Peptides containing up to 20 amino acids, some of which are structurally unusual, are produced by bacteria and fungi by way of their secondary metabolism using non ribosomal peptide synthetases. Many of the secondary metabolites having a peptide structure which are thus far known possess interesting biological effects as antibiotics, enzyme inhibitors, cardiotonics, immunomodulators, insecticides, nematocides, etc. (see, for example, Grafe, U. Biochemie der Antibiotika (Biochemistry of the Antibiotics), Spektrum Heidelberg, 1992).
Within the structural class of the peptide active compounds, what are termed the peptaibols are distinguished by the fact that they contain an unusually large number of amino acids (up to 20) including a high proportion of alpha-aminobutyric acid (Brückner, H., König, W. A., Greiner, M., Jung, G. Angew. Chern. Int. Ed. Engl. 18 (1979), 476–477). Furthermore, peptaibols are frequently acetylated at the N terminus and have a residue containing an alcohol group (e.g. phenylalaninol) or an aldehyde group at the C terminus.
The mode of action of the peptaibols is generally assumed to be the formation of pores in biological membranes (M. K. Das et al., Biochemistry, 25, 7110–7117, 1986). As a result, ions can penetrate into the cell in an uncontrolled manner and interfere with the vital biochemical processes, something which could explain the antibiotic effect of many peptaibols. In addition to the antibiotic effect, various peptaibols have been observed to have other biological effects which are different. Ampullosporins induce pigment formation in Phoma destructiva and produce neuroleptic effects in the mouse (WO99/12598; DE199148644; M. Ritzau et al. J. Antibiotics 50, 722–728,1997; Kronen et al., J. Antibiotics, 54,175–178,2001). While bergofungin components (A. Berg et al. J. Antibiotics 52, 666–669, 1999) inhibit prolylendopeptidase in submicromolar concentrations, they have no effects on Phoma destructiva. Clonostachin (T. Chikanishi et al, J. Antibiotics, 50, 105–110, 1997) inhibits platelet aggregation. The antiviral peptaivirins A and B (B. S. Yun et al. Tetrahedron Letters, 41, 1429–1431,2000) have recently been described. It is not possible to provide any uniform explanation for, and prediction of, the biological activities of the various peptaibols because of the differences in the structures of these compounds.

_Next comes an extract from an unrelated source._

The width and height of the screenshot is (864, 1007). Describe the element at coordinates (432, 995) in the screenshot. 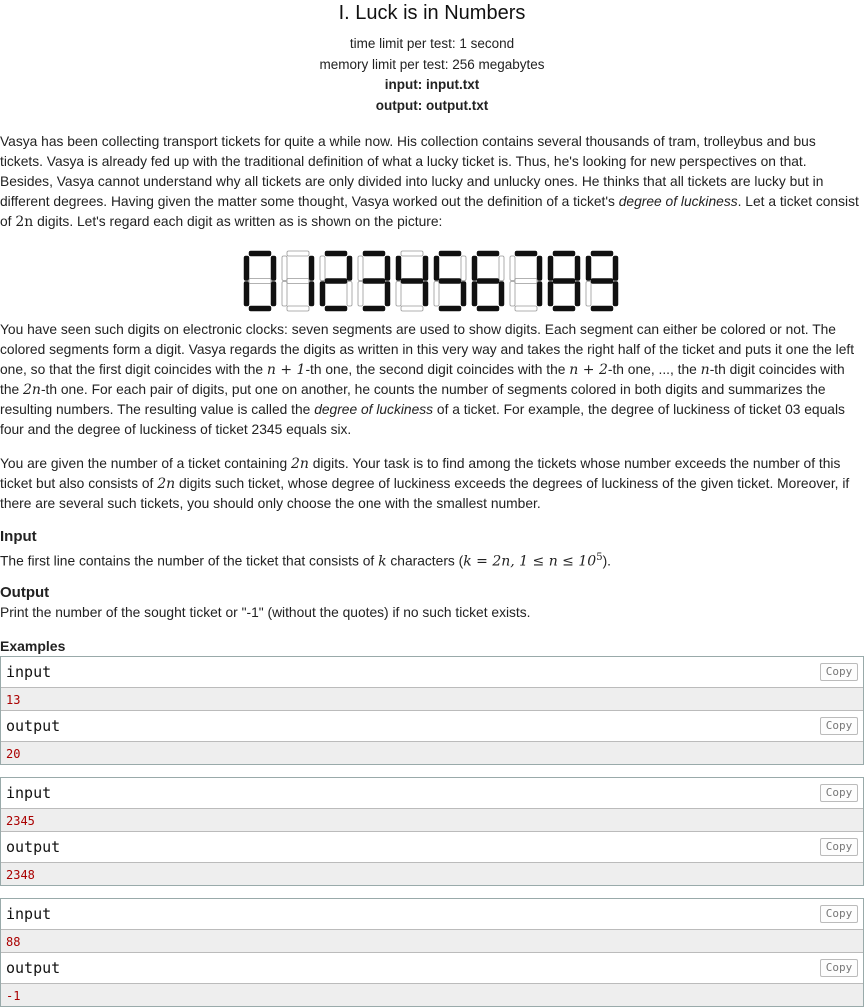

I see `example-output-value: -1` at that location.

The cephaibols, which are composed linearly of 16 or 17 amino acids or amino acid derivatives, some of which are not encodable, constitute another group of the peptaibol antibiotics. The structure, preparation and biological activities of the cephaibols are described, for example, in WO 00/68256 or M. Schiell et al., J. Antibiotics, 54 (2001) 220–233. Cephaibols have inhibitory effects on endoparasites and/or ectoparasites (as described in U.S. Pat. No. 6,582,949) which are pathogenic to humans and/or animals, such as trematodes, nematodes, arachnida and some insects. In addition to this, the cephaibols exhibit antibacterial activities.
Cephaibols are not known to have any other therapeutic uses.